The style went well beyond the climbing. Dean Fidelman’s excellent photos are snapshots of an era defined by non-conformity. But the ache to transcend the norm is most palpable in the writing. As Long puts it in his Short History, “We considered ourselves nothing if we couldn't affect a sea change in the ways climbers felt and thought and behaved. It was all part of proving that we mattered, that we were worth a damn as human beings. In our minds a revolution was not a luxury but a condition for being alive.”
The revolution that this crew of California kids kicked off was written across the rock in the boldest strokes imaginable. The Stonemasters were clearly the best Yosemite climbers of their era, but it was their lifestyle that rippled across the little pond that was U. S. climbing in the 1970s and soon climbers in Colorado, New England, Washington and Texas began to dress, talk and act like the Stonemasters. Boulders in Midwestern cornfields were marked with chalk lightning bolts. Climbers in Oklahoma tied back their hair with red bandanas and climbed in white painter’s pants.
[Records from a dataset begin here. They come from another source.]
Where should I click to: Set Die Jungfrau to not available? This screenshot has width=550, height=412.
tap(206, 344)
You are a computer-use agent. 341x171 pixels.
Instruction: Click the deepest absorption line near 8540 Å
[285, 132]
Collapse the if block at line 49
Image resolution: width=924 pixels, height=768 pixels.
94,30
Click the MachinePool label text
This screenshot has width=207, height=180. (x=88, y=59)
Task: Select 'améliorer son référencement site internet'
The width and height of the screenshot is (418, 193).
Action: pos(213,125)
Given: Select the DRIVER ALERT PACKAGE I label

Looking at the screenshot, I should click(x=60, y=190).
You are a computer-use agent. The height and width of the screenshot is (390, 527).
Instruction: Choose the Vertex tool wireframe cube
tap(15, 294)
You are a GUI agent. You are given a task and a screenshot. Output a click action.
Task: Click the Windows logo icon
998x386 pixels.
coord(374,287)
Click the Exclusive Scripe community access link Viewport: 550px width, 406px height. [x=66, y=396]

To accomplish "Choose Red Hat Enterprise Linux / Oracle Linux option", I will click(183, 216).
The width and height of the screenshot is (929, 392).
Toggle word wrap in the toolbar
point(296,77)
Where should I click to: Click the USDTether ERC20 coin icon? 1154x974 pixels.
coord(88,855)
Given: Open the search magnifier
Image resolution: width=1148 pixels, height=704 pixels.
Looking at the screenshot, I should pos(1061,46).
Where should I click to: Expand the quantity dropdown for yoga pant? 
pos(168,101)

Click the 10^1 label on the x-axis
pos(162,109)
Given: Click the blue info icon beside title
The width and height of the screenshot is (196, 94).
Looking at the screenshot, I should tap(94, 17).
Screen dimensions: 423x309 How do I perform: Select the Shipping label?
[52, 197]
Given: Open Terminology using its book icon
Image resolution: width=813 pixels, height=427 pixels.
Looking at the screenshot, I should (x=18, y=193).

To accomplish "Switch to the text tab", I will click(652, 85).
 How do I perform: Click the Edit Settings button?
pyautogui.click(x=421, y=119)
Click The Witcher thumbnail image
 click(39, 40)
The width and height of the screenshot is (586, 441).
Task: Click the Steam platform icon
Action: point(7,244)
Much of the credit (or approbation!) for this sweeping Stonemaster influence must go to John Long. His humanistic style, rife with hyperbole and buoyed by humor and heart, represents the very best American climbing writing yet produced. When casting about for a comparison, Mark Twain comes to mind, but the style more closely resembles the classic extremes of Rabelais, the sixteenth century genius who wrote about two randy giants, Gargantua and Pantagruel, as a way to subvert the conventions of his time. John Long’s stories challenged the notion that the sport was something deadly serious, sacrosanct and elitist. Long made being a climber, and more specifically a Stonemaster, into something that was all-inclusive, meaningful and a whole bunch of fun.
That’s the spirit of this book and it remains the zeitgeist of American rock climbing. These pages are both a swansong to a style and a lodestone to follow. In a few decades the Stonemasters will be gone, but they’ve cairned the approach and ticked the route for us, and perhaps as the Indians tell it, those stars in the sky are the campfires of our ancestors way up on the mountain.